## WHAT IS REQUIRED
Retype every line of the listing below word for word, leaving out the pictures.

## DATA SHOWN
# # # # # # #

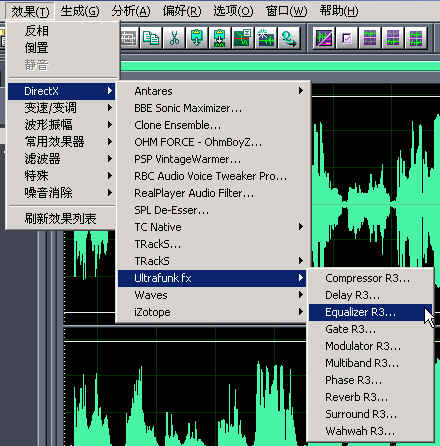Toggle the spectral view toolbar icon
The width and height of the screenshot is (440, 446).
tap(323, 38)
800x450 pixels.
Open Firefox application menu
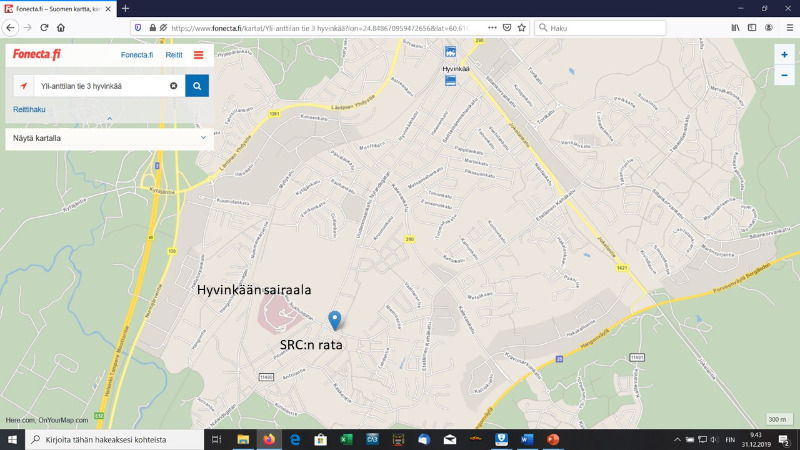click(787, 27)
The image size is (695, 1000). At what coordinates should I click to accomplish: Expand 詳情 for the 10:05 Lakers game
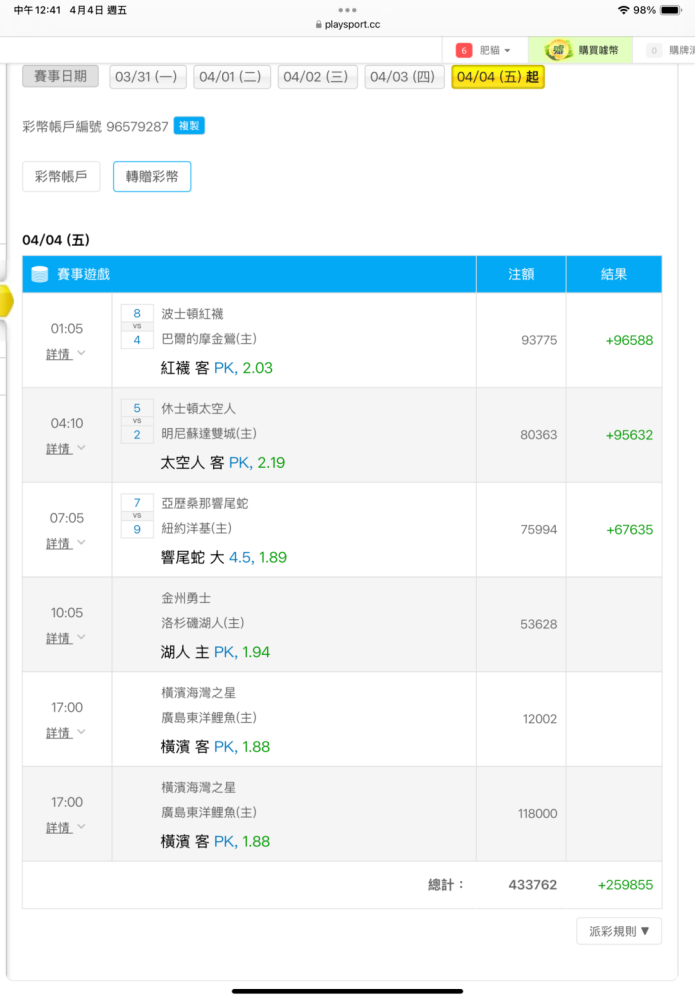click(x=66, y=638)
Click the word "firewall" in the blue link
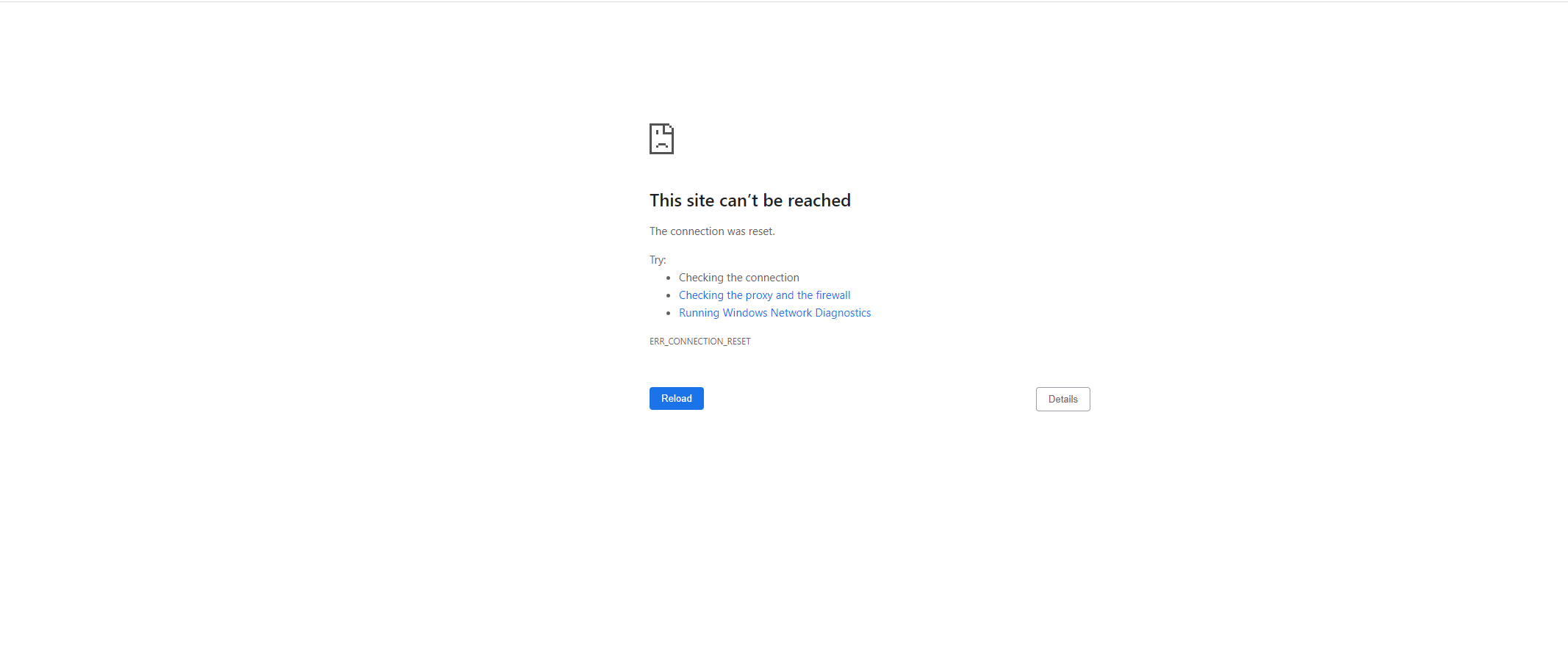Screen dimensions: 1568x664 833,295
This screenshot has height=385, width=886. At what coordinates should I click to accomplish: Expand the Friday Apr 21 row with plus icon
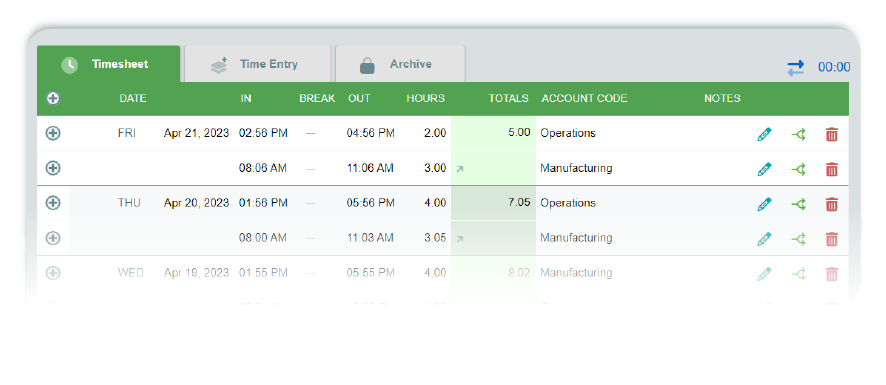pos(53,133)
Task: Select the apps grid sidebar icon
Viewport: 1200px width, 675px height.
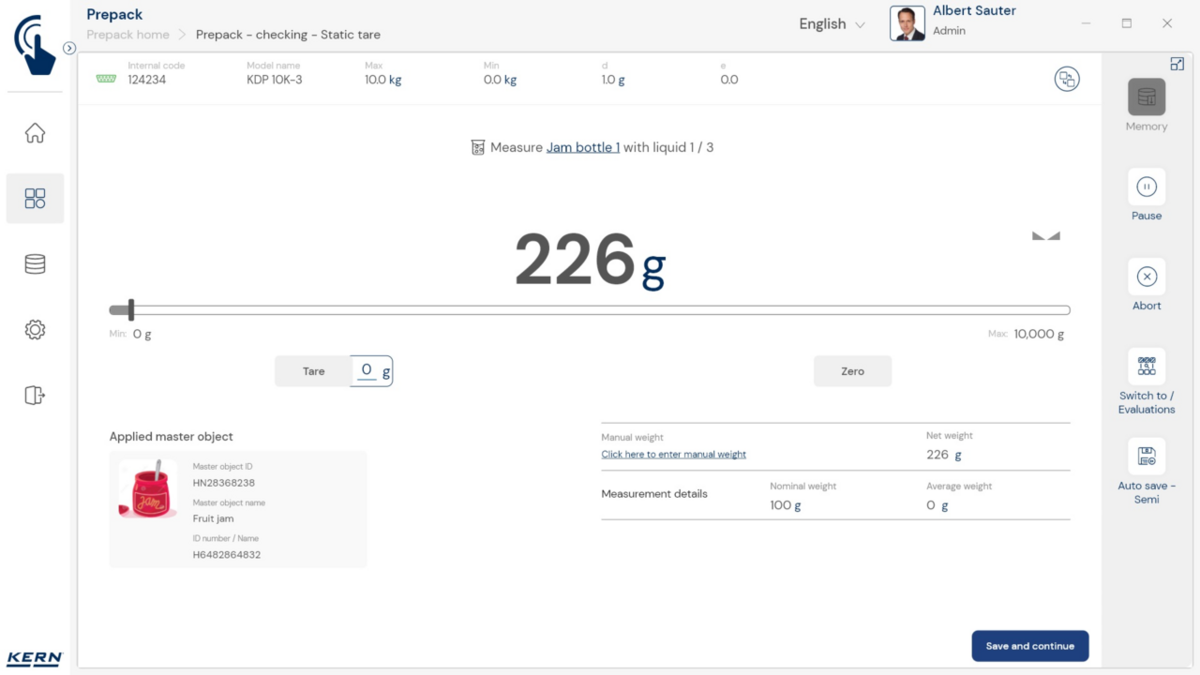Action: point(35,198)
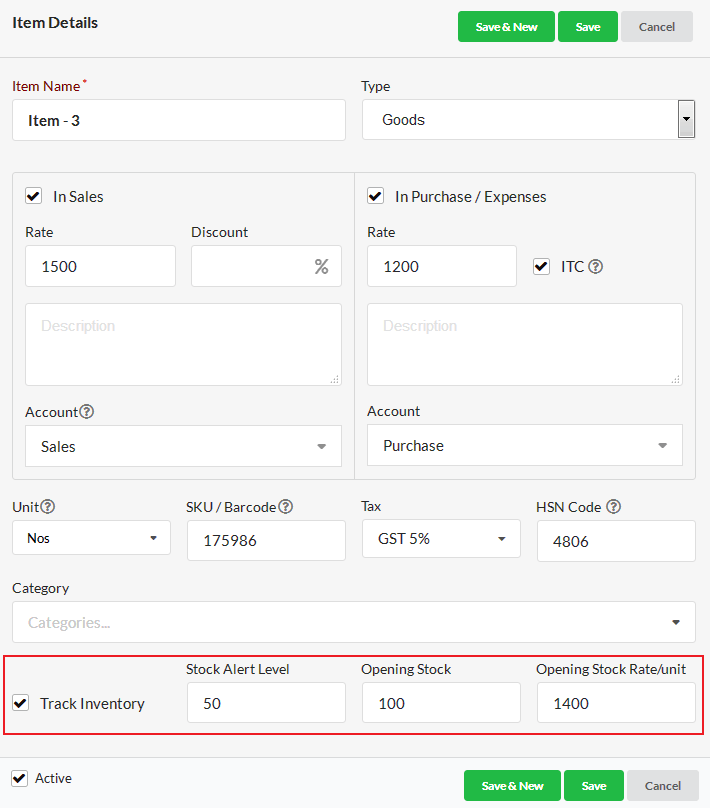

# # # # # # #

## THE RESPONSE
Toggle the spectral view toolbar icon
The width and height of the screenshot is (440, 446).
tap(323, 38)
800x450 pixels.
Open Firefox application menu
click(787, 27)
The image size is (695, 1000). At what coordinates should I click to accomplish: Expand 詳情 for the 10:05 Lakers game
click(x=66, y=638)
Click the word "firewall" in the blue link
Screen dimensions: 1568x664 833,295
This screenshot has height=385, width=886. At what coordinates should I click to accomplish: Expand the Friday Apr 21 row with plus icon
pos(53,133)
Task: Select the apps grid sidebar icon
Viewport: 1200px width, 675px height.
Action: point(35,198)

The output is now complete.